Sunday, January 27, 2008

A Blessed Penis

From what I've experienced, the norm has always been that a guy can have one orgasm, and then after a short break, go for number two. After that, it's almost a struggle to get the soldier back up to perform duty again without taking a breather.

Then I met Mexican Boy.

At a mere five feet four inches and weighing in at no more than 120 pounds, he packed an eight inch cock. Yes.

But it wasn't the size of the wang that alarmed me. Ladies and Gentlemen, this boy could have erection after erection after erection for hours, I kid you not. Of course, only the first couple of orgasms would actually ejaculate semen. Afterwards, he'd just shoot blanks. Regardless, I was in awe and envy at how easily and how plentifully this guy could climax. The gap between orgasm and boner was a mere matter of minutes. It was insane. I once experimented to see how many times I could get him off before his penis would collapse and no longer rise. After hours of jerking and blowing and twenty something orgasms later, I was too tired to carry on any longer. He, on the other hand, continued to go at it like there was no tomorrow.

As I dozed off to sleep, Mexican Boy was still jerking off while groping at various parts of my body. I lost count of how many times he orgasmed that night but instead opted to count the sheep in my head.

Maybe this is why Mexicans tend to have so many children?

Saturday, January 26, 2008

Asian = Small Penis?

I am an Asian American female who has not dated very many Asian American men. Partially in fear that I might shake my head in shame of the small penis size, and then proceed to disassociate myself from my heritage completely and marry a black man instead. Yes, because we all know black men hold the trophy in stereotypes for having gigantic cocks.

The first Asian penis (a Vietnamese dude) I ever encountered was during early high school in the backseat of his nice little Lexus sports sedan. It was surprisingly roomy, and with the car radio playing slow love songs, the mood for romance began to bubble. The kissing lead to touching, the touching lead to more touching, which lead to dry humping, until finally, it lead to the unbuckling and unwrapping of his pants, only to reveal a TINY one-eyed gnome, sitting there in a neatly trimmed lawn of pubes.



Since then, I have encountered two more Asian penises, but I'll save those stories for another day.

Friday, January 25, 2008

Once upon a time...

Once upon a time, I promised myself abstinence till marriage. Once upon a time, I also wanted to become just like Britney Spears, the spotless pop princess who belted out hit songs like "Hit Me Baby (One More Time)." Needless to say, those times have expired, and Spears has probably more spots than all of the dogs in "101 Dalmatians" combined.

Now at twenty, I consider it an accomplishment to still have my hymen intact. Some applaud it while others gasp in shock. Most just can't wait to rip my pants off and detach the last of my innocence from me. But somehow, somewhere in the back of my mind, I have chosen to abstain, and I'm quite stubborn about it.
┄┄┄┄┄┄┄┄┄┄
▶ _Task item 1_
In the blog entries, what age does the writer give in the post dated Friday, January 25, 2008?
▶ _Task item 2_
Write out the passage of the blog entries starting at "The first Asian" and ending at "for another day.", with no changes.
The listing below comes from a source separate from the blog entries.

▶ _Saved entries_
┄┄┄┄┄┄┄┄┄┄
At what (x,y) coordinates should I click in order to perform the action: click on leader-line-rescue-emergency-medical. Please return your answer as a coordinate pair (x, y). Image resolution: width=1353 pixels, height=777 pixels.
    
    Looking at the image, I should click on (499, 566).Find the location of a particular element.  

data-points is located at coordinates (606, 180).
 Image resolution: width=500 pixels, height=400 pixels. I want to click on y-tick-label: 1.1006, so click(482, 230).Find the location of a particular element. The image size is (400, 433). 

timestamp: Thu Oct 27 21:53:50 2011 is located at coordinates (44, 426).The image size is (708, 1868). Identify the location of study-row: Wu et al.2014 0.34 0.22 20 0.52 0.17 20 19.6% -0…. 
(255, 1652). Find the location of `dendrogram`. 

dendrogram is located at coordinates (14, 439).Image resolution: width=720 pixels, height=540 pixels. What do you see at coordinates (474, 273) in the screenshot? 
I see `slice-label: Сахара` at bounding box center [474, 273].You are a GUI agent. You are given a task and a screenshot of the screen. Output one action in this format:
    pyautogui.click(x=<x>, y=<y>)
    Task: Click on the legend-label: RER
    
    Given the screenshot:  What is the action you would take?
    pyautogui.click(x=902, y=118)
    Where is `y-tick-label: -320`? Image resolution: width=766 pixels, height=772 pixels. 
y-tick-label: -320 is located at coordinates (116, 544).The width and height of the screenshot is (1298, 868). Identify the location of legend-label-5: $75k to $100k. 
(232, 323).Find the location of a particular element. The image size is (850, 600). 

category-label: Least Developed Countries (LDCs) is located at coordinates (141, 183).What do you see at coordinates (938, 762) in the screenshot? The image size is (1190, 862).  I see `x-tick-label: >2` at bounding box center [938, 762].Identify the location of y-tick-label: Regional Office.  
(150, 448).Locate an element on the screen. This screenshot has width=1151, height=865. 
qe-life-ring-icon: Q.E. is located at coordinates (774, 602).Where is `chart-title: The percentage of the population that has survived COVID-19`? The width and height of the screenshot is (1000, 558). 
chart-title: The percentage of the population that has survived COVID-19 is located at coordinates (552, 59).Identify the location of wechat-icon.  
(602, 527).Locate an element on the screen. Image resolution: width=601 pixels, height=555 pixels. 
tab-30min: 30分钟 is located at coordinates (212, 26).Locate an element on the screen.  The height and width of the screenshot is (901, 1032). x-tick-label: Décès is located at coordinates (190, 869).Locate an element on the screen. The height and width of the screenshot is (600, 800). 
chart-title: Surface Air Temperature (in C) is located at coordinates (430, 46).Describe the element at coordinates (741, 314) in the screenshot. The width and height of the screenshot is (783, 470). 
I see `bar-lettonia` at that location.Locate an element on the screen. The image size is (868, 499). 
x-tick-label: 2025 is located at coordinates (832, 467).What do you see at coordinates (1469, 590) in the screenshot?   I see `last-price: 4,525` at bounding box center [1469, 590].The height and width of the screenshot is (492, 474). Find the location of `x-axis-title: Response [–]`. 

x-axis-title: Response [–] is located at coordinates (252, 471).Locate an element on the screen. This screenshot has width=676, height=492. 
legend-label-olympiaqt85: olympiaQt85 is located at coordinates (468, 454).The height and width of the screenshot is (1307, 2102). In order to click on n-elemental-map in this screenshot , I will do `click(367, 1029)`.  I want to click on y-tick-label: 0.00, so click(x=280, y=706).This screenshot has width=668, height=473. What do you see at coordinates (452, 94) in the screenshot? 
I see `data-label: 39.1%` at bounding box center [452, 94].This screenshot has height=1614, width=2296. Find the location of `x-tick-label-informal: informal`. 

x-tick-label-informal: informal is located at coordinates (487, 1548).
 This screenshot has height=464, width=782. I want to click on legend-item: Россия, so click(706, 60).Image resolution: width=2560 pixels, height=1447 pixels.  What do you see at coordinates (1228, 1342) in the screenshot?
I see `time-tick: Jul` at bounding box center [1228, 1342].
┄┄┄┄┄┄┄┄┄┄
▶ _Task response 1_
Twenty.

▶ _Task response 2_
The first Asian penis (a Vietnamese dude) I ever encountered was during early high school in the backseat of his nice little Lexus sports sedan. It was surprisingly roomy, and with the car radio playing slow love songs, the mood for romance began to bubble. The kissing lead to touching, the touching lead to more touching, which lead to dry humping, until finally, it lead to the unbuckling and unwrapping of his pants, only to reveal a TINY one-eyed gnome, sitting there in a neatly trimmed lawn of pubes.



Since then, I have encountered two more Asian penises, but I'll save those stories for another day.